→ **Data excerpts**:
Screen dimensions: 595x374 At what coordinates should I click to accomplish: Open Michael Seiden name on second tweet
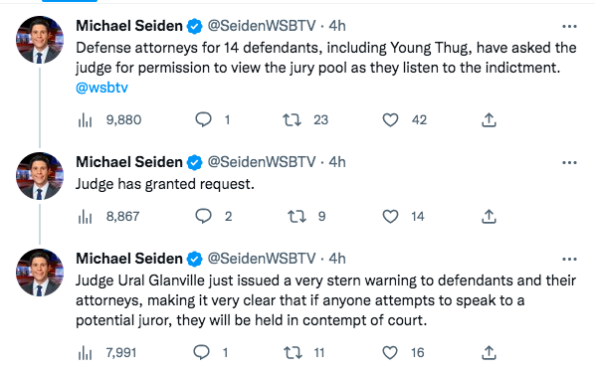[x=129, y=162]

---

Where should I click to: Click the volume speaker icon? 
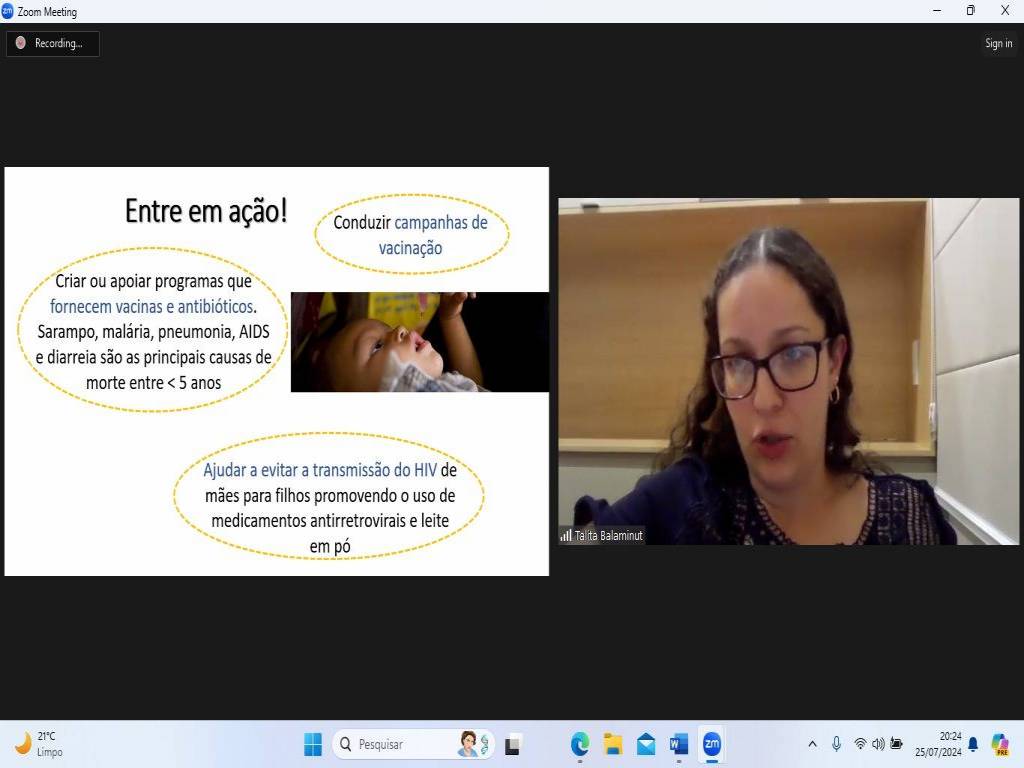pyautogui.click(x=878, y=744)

...

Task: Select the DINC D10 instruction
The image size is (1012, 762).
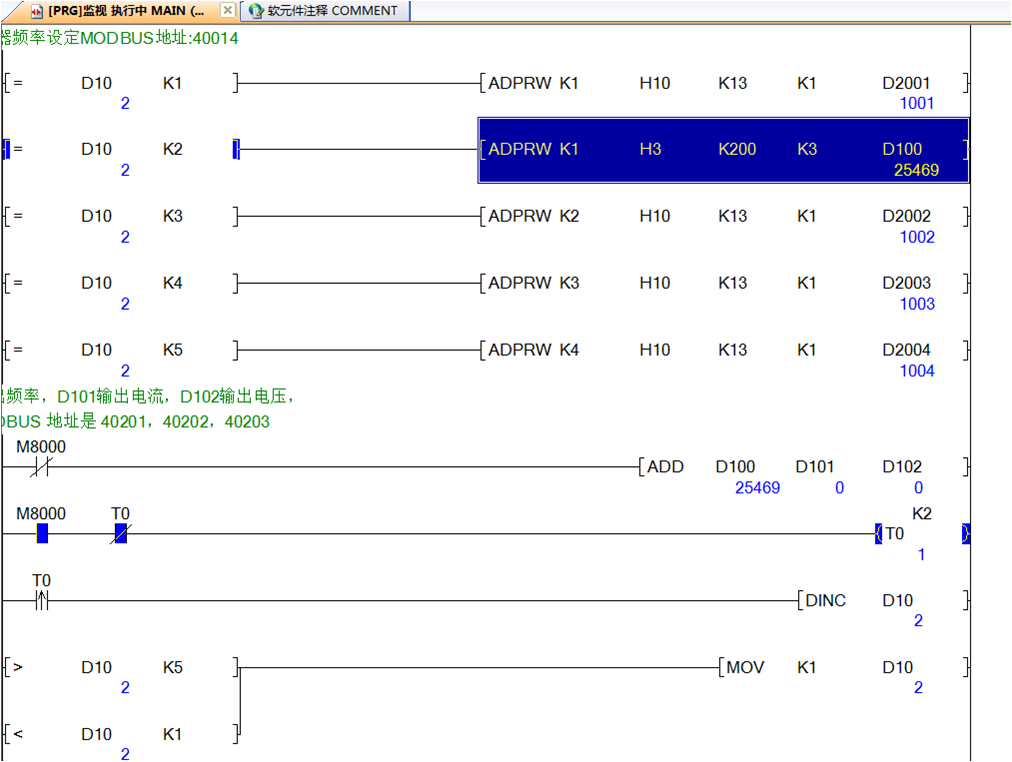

→ **The request**: Rewrite the part that opens with the line containing "Screen dimensions: 595x374" and closes with "[x=129, y=162]", requests included, shifting each coordinate in the answers by adding 103. Omit the pictures from your output.

→ **Right answer**:
Screen dimensions: 595x374 At what coordinates should I click to accomplish: Open Michael Seiden name on second tweet
[x=232, y=265]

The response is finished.